George Monbiot.......Call me all the names you want – I won’t stop telling the truthabout livestock farming 14 Dec 2023 12.33 GMT Everything that makes campaigning against fossil fuels difficult is 10 times harder when it comes to opposing livestock farming. Here you will find a similar suite of science denial, misinformation and greenwashing. But in this case, it’s accompanied by a toxic combination of identity politics, nostalgia, machismo and the demonisation of alternatives. If you engage with this issue, you don’t just need a thick skin; you need the skin of a glyptodon. You will be vilified daily as a “soyboy”, a “hater of farmers” and a dictator who would force everyone to eat insects. You will be charged with undermining western civilisation, destroying its masculinity and threatening its health. You will be denounced as an enemy of Indigenous people, though generally not by Indigenous people themselves, for many of whom livestock farming is and has long been by far the greatest cause of land-grabbing, displacement and the destruction of their homes.
You will find yourself up against those who promote paleo diets (with or without added anabolic steroids), “agrarian localists” pushing impossible dreams of feeding 21st-century populations with medieval production systems, and culinary conservatism, which ranges, in different forms, from Donald Trump to MasterChef. You will find yourself fighting not only a very modern and peculiarly vicious demagoguery, but also a very old and deep-rooted romanticism, which still portrays the pastoral life much as the Greek poets and the Old Testament prophets did. There’s a powerful, de facto alliance between the two. Perhaps most often, you’ll be denounced as a puppet of the World Economic Forum (a target of multiple conspiracy fictions), or a stooge of corporate or institutional power, in the pay of plant-based meat, precision fermentation, Big Lettuce or Big Bug, which are depicted as monstrous behemoths stamping on traditional businesses.
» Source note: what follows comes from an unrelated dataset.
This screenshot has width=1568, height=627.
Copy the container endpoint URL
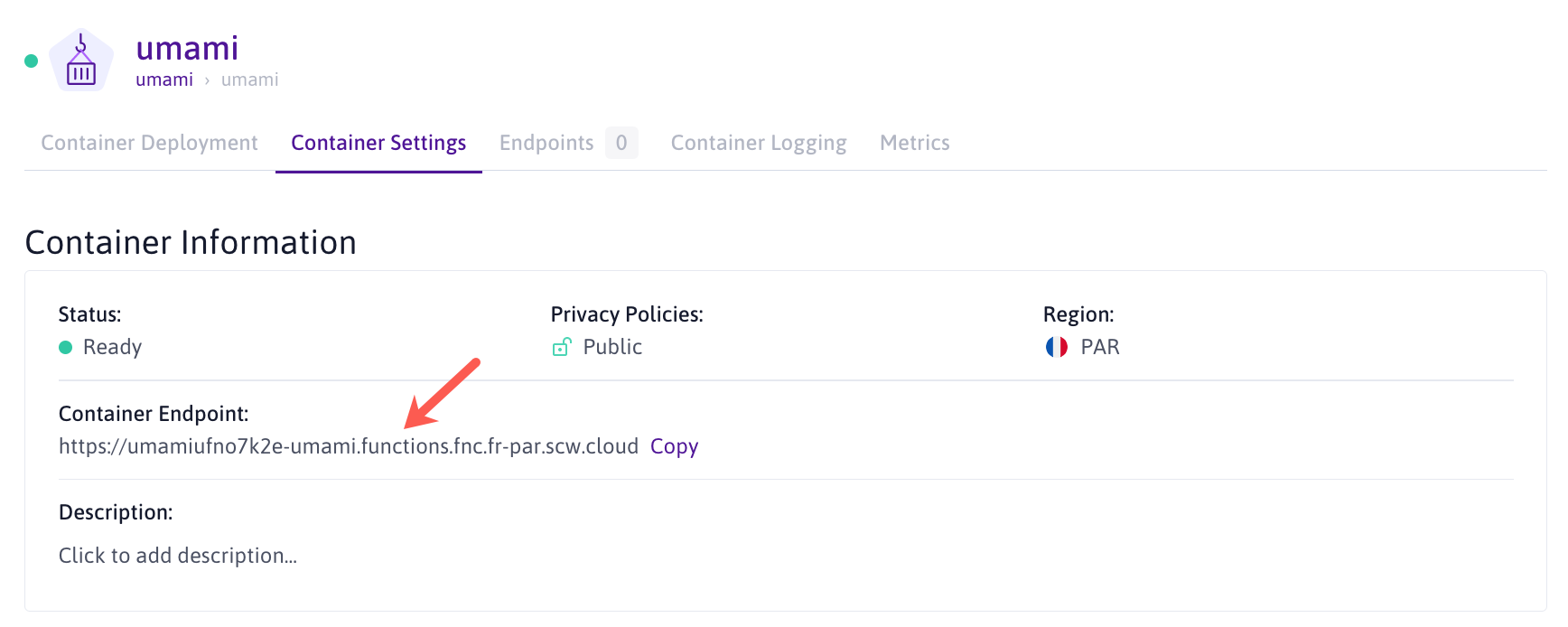[674, 446]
As usual, it’s pure projection. Between 2015 and 2020, financial institutions invested $478bn (£380bn) in meat and dairy corporations. But from 2010 to 2020, only $5.9bn was invested in plant-based and other alternatives. Astonishingly, the livestock industry also receives, across the EU and US, about 1,000 times more government funding than alternative products. This includes massively more money for research and innovation, even though meat and dairy are well-established industries, while the alternatives are at the beginning of their innovation phase. Why? Because the livestock industry’s political connections are umbilical. Tempting as it is to turn away, we simply cannot afford to ignore this sector. A remarkably wide and intense range of impacts – from global-scale habitat destruction to the mass slaughter of predators, river pollution, air pollution, dead zones at sea, antibiotic resistance and greenhouse gas emissions – reveal livestock farming, alongside fossil fuels, as one of the two most destructive industries on Earth. The chances of a reasoned conversation across the divide are approximately zero. That’s not an accident. It’s a result of decades of the meat industry’s tobacco-style tactics and manufactured culture wars. Clever messaging triggers men who are obsessed by (and anxious about) their masculinity, generating paranoia over “feminisation” and a loss of dominance. The industry amplifies popular but false claims about livestock healing the land and drawing down more greenhouse gases than it produces. These efforts are reinforced by a tidal wave of disinformation from far-right influencers on social media. While many people have now become aware of how the fossil fuel industry has deceived us, there’s less recognition of the even grimmer game played by the livestock industry.